Review: Rise of A Queen by Chanta Rand

3.5 stars
I received a free copy of this book from the author. My opinion is my own. 
TW: Male rape

Chanta Rand's West African historical romance Rise of a Queen was intense. It began with a male rape, and included a lot of treachery, death and destruction, reminiscent of old school romance sagas. While that wasn't necessarily to my tastes, it was also intertwined with fascinating characterisation and a wonderfully detailed setting, both of which I really enjoyed. 

The book opens with the heroine, Nabeela, being married to a prince much older than her in order to ensure her family's security. However, the overweight prince has a heart attack on their wedding night, and so she, her mother and their confidantes have to find another man to consummate the marriage and - hopefully - provide Nabeela with an heir, or the whole thing will be for nought. 

A year or so later, Rafan - of the rival Sahaja people - is sent on a diplomatic mission to form an alliance between Rafan's cousin, a Sahaja king, and the de facto ruler of Nabeela's kingdom, her power-hungry former stepson. Rafan recognises the woman who held him captive and "stole his seed", and everything begins to unravel as Rafan upsets the delicate balance of power between Nabeela and her stepson. 
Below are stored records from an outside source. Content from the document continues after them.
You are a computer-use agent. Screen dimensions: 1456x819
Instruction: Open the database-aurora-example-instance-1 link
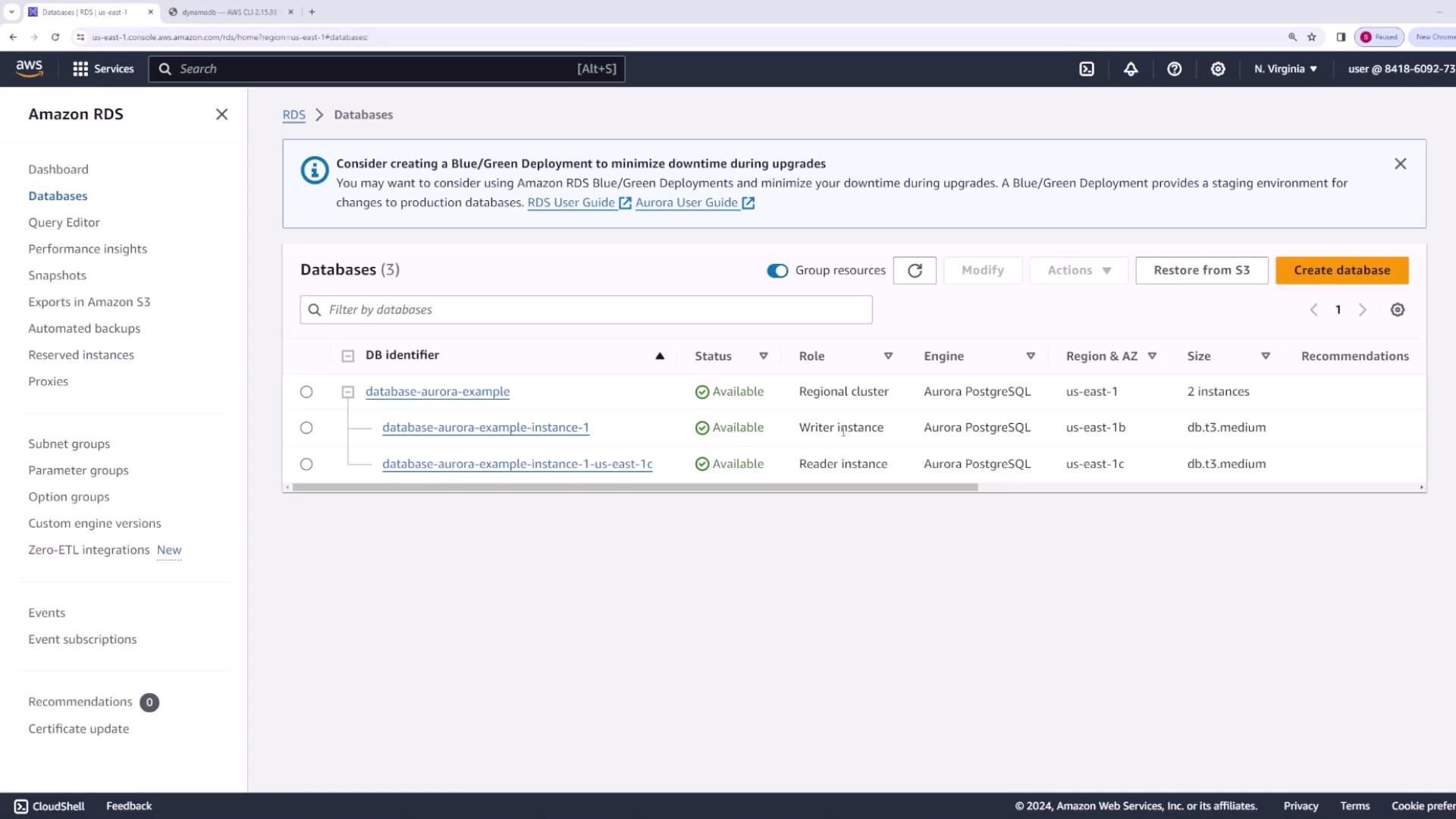485,428
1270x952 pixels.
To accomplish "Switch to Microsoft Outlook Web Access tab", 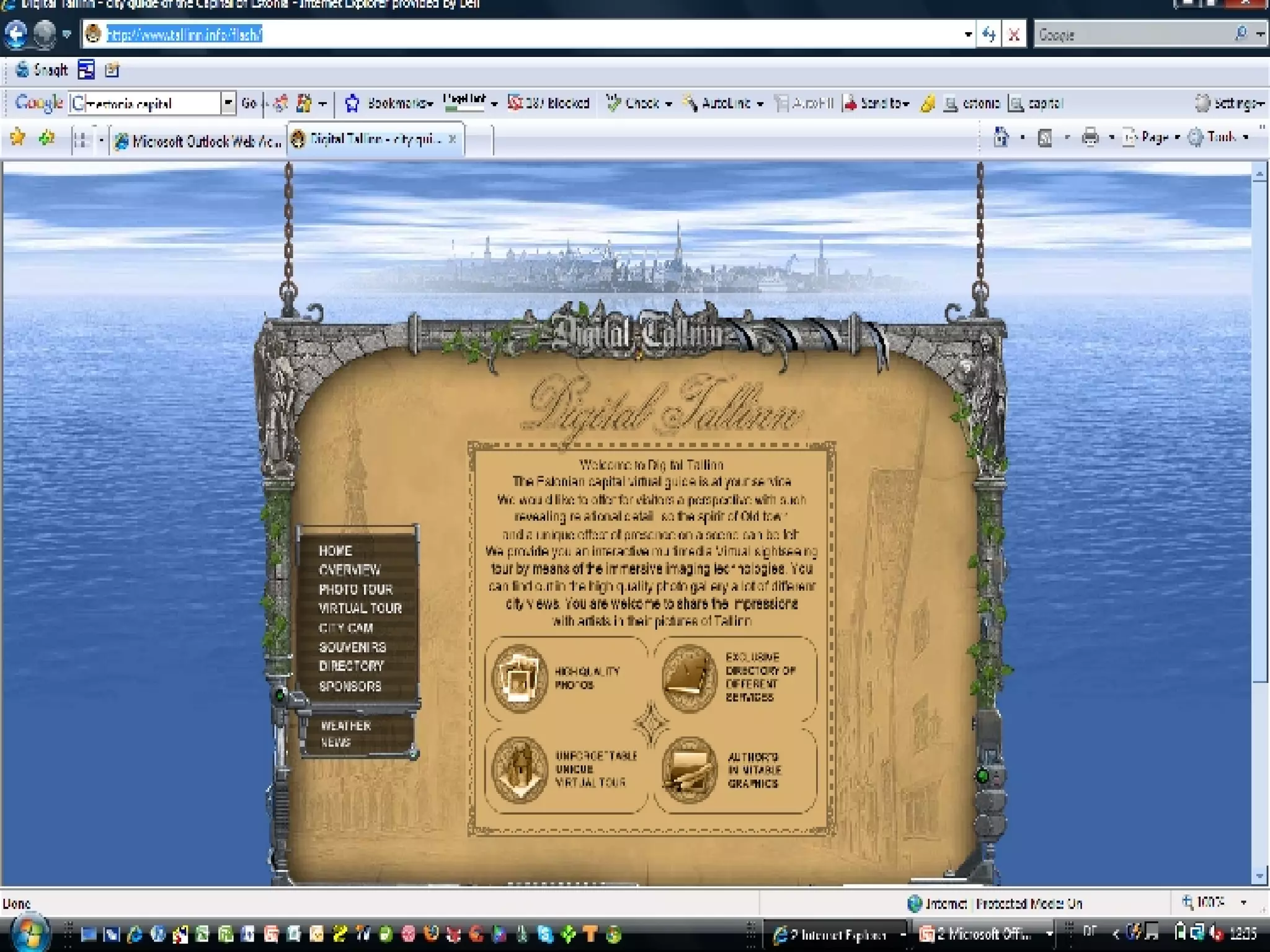I will click(x=198, y=141).
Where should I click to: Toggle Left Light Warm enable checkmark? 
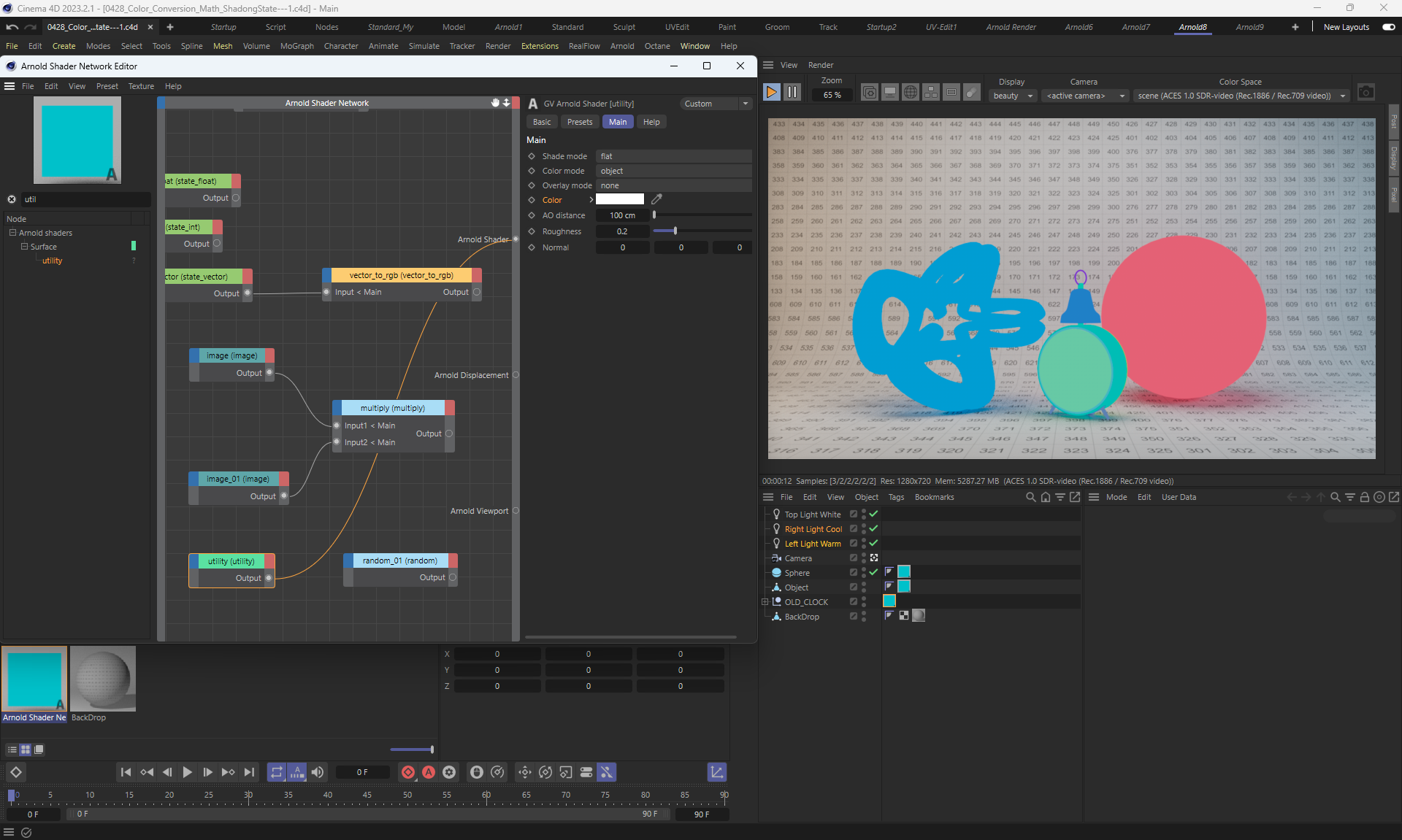(873, 543)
As I said, the plot itself is a bit old school. There's a long set up with many separate conflicts and then the denouement comes very suddenly, and then is resolved quite quickly. I would have liked to see this more fleshed out. For example, it's never mentioned why Rafan turned around from the mission he is sent on, or the hows and whys behind the revelation of a plot against Nabeela. (I am being purposely vague here because I did enjoy this book enough that I don't want to spoil it for others). 

I found Nabeela to be a very well-executed heroine. Circumstance - and her mother - have taught her that power is the only security a woman can have, and this defines her actions. However, Rand does very well at highlighting that desire for power and position is not a result of naked ambition, self-absorption or callousness - although other characters see it this way - but of the turbulent socio-political context. 

In of itself, I think I probably would have only given the story 3 stars, but the way the author handled the setting bumps it up another .5 stars. Rand wove her research about the Empire of Ghana into the story so skillfully, without ever info-dumping. There was also a wonderful Author's Note at the end, which laid out everything that I had on my 'to Google' list in just the right amount of detail, complete with maps and pictures. 

It is thanks to that I realised that the Empire of Ghana is in no way geographically commensurate with the modern nation-state of Ghana, but was instead located in what is now southeastern Mauritania, western Mali and eastern Senegal. 

This was a good thing to know since I, you know, picked The Rise of a Queen as a Beyond a Single Story read for Ghana. So that's a valuable lesson for me. Don't rely on nomenclature and slack off on your research when picking books from countries where your knowledge is sadly lacking. If anyone knows of any historical romances set in modern-day Ghana or, before that, in the colony of the Gold Coast, I'd be grateful if you let me know.

In the meanwhile, I'm leaving Rise of a Queen under Ghana on the Beyond a Single Story page, because I think it points out the exact reason I started doing this back in January (and how little progress I've made). However, in doing so, I don't intend to imply that there is a common or interchangeable culture between the current Ghana and the other West African countries that once made up the ancient Ghana Empire.